Indiana Jones movies (IJMs) mimic the 1930s and '40s adventure movies and serials that positively overflowed with cliffhangers and excitement. Still, while they use the old adventure serial style, IJMs are unique. They inject their own style of humor, nostalgia, and whimsy that preserves the fun but winks at the silliness in the nonstop action. The second Indiana Jones movie, the Temple of Doom fell short but the first and third, like the original three Star Wars movies, are as close to national treasures as movies can get.
The first and third IJMs, Raiders of the Lost Ark and the Last Crusade are not just subtle parodies of adventure movies, they also poke fun at pompous attitudes about science. These movies take a relatively small under-funded branch of science (archeology), not noted for producing new technological marvels like cancer cures, cell phones, or moon landings, and has it uncover two of the most profound discoveries in all of human history: the Ark of the Covenant and the Holy Grail. By comparison, cures for cancer, cell phones, and moon landings are small potatoes. And how are these profound discoveries made? By teams of orderly white-coated scientists, in spotless laboratories, using millions of dollars of sophisticated equipment? No! They're made by a fedora-wearing maverick, in remote and dangerous places, using a bull-whip and revolver.
While Indy displays the common attributes of a real science nerd: extreme personal integrity, incredible attention to detail, obsessive curiosity, and a lack of interest in monetary gain, he also throws a mean right hook and always gets the girl.

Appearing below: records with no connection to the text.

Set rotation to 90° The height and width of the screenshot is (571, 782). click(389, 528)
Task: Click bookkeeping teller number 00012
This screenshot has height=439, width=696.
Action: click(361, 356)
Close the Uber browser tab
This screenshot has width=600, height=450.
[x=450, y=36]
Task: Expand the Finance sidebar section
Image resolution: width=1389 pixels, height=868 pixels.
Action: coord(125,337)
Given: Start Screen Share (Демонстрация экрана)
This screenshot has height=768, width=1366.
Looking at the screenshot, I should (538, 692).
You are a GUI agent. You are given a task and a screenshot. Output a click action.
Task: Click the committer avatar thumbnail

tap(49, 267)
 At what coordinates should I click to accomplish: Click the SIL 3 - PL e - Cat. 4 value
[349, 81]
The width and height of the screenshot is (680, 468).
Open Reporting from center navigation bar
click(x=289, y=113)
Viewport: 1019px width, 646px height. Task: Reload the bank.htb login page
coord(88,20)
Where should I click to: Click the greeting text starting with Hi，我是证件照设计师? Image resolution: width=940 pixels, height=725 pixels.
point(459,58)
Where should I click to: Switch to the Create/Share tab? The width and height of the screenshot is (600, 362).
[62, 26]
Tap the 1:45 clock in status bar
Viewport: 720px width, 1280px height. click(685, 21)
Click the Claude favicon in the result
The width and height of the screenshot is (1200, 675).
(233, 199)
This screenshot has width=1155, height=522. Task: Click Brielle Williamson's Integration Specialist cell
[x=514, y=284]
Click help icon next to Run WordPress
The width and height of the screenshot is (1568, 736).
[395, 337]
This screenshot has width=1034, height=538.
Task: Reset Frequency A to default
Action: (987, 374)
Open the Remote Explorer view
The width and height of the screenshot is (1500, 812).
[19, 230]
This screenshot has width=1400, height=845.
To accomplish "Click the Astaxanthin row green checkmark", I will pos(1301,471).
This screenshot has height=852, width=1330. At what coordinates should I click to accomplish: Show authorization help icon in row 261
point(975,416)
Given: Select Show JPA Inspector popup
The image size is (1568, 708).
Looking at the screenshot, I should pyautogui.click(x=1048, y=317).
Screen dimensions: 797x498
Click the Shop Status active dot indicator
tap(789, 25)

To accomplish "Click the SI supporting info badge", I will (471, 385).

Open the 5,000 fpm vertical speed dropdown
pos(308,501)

The first and third IJMs do have some unfortunate flaws. For example, they popularized the notion that ordinary bullets make bright flashes of light on impact. While this might seem trivial, it helps romanticize firearms as all-powerful problem-solving devices that can blow up a car's gas tank with a single hit, start fires, and readily kill bad guys while posing no real danger to heroes. On the other hand, making firearms objects of irrational fear also gives them a power they don't deserve. Firearms are just too serious to depict in any manner other than realistic.
Having said the above, we still maintain that IJMs are worthy of some movie physics forgiveness. They simply can't be judged in the same way as typical action/adventure movies.